_Task goal_. The answer must be a bare number: the count of lines below that contain "agent".

_Working data_.
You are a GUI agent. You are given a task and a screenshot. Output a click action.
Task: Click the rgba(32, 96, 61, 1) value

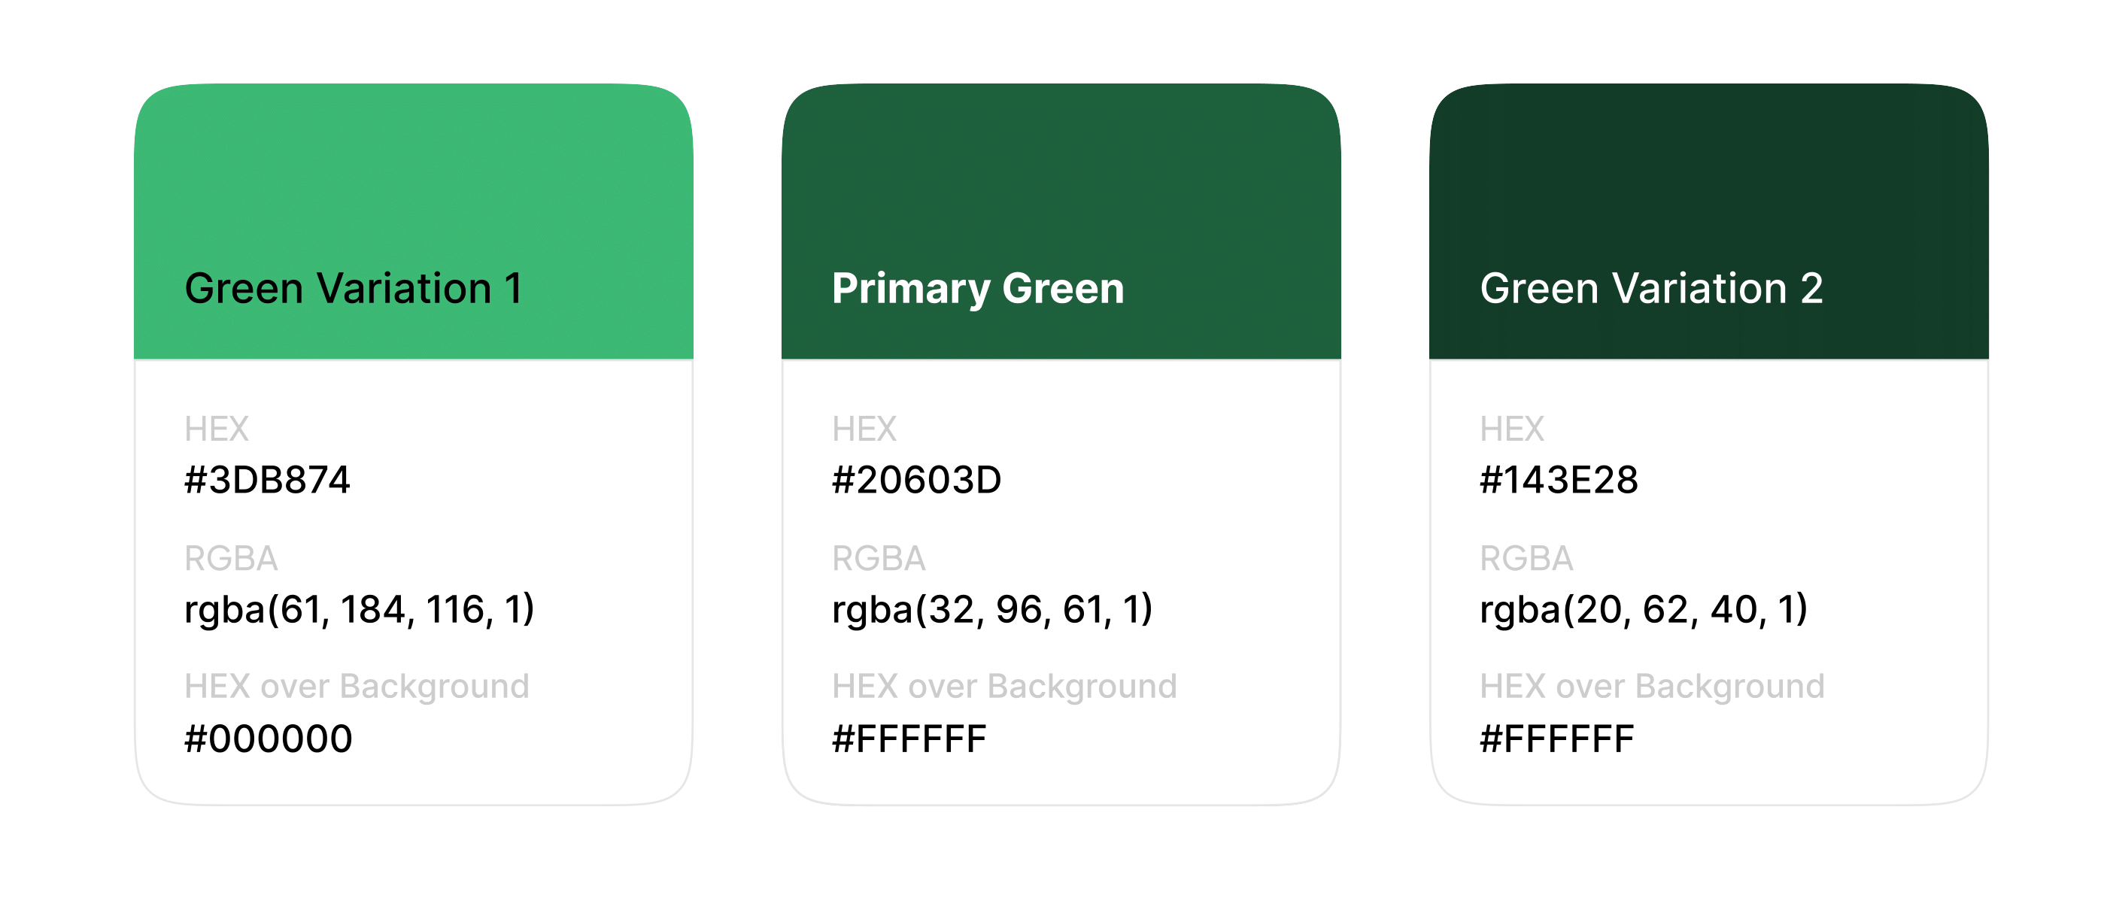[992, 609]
...
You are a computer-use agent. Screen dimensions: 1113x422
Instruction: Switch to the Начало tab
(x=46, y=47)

_Output for this task_. 2